Arching in the squat: he said that the rotation of the pelvis in the bottom position of the squat is dangerous. He said that if I have a big arch I get a rotation of the pelvis in the bottom position because it's almost impossible to keep the arch when you get down to parallel. He told me to push the hips forward in the standing postition to get a *flat* lower back (not an arch) and a straight (not arched) upper back. Then sit back/down and keep the back in the same position (flat, not arched). I'm not sure how to really sit back if I'm not arching?

What the hell? If you do not arch then the bar will not travel in a direct line equal to the midline of the body. This is important because if the barbell breaks the midline of the body your are falling out of the grove. this is when missed lifts happen. Also the bar will travel a greater distance when it is out of the midline.

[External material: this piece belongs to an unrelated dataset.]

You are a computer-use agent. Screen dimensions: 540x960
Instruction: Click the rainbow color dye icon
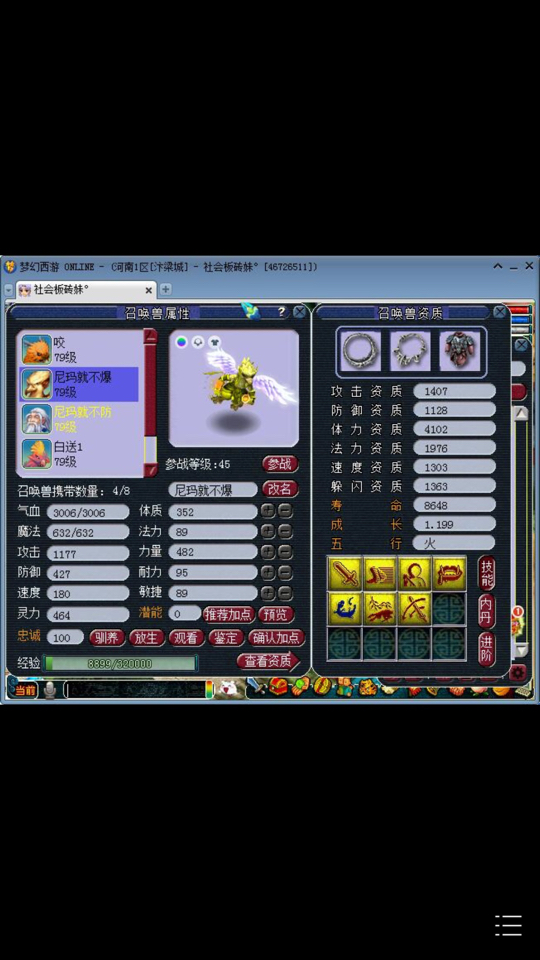[181, 342]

Also in the sumo he said that I should push the hips forward in the standing position to get a flat lower back, slightly round the shoulders and upper back forward, then descend to the bar in this position and immediately start the lift.
He said that the mechanical leverage in a sumo deadlift is better when you have hips forward, a flat lower back and shoulders forward, compared to an arched lower/upper back. I have to admit it felt *great* when I did like he told me. I got really great leverage. I accidentally arched the back in one
of my attempts and even though it was a light weight I couldn't get it off the floor... I've never tried sumo before, but still I busted my old PR (conventional style) by 10 kg (210 kg) the first time I tried sumo! He said sumo was the perfect style for me.

The dead lift is different then the squat. You need to keep your shoulders behind the bar at all times but you do not need an arched back. The pelvic tilt is different when lifting from the floor, lifting over head, and squatting. He is correct in telling you how to sumo dead lift.

1) Are chains and bands only used on speed days?

Bands on speed days and chains on max effort days.
2) Should/Could a shot-putter replace bench press with inclines?  touched on this in another Q&A, I just wanted to know your opinion) and why or why not?

I would keep it to the bench press because the incline takes the lats out of the movement more so the bench press. I would however work in some close grip incline work out max effort day.

3) For medicine work you said in one post " 6-8 reps or until the  distance decreases."  6-8 reps doesn't seem like a lot of reps, how heavy a ball are you throwing?

20-40-60lb ball depending on the day. I wav in on a four day wav with the forth day being off using the empirical rule of 60%. I start day 1 with the 60 pound ball, Day 2 the 40 pound ball, Day 3 the 20 pound ball, Day 4 off. I try to work the heavy day on the same days I train the upper body (our max
effort and speed bench days).  The key with med ball training is intensity. You have to really explode through the ball.

QUESTION: What sort of rest do you take between sets on your main lift on max effort day?

We usually have a group of 4 to 7 guys doing the same exercise. The rest is however long it takes them to complete their set. This is probably 4 to 5 minutes at first. As someone drops out we move faster because they are no longer there. By the time there is only two or three left, we are move at
about a sets per 2 minutes

QUESTION:I've been to Westside & picked Louie's brains for a few hours &, so far, found no contradictions between our conversation and your writings.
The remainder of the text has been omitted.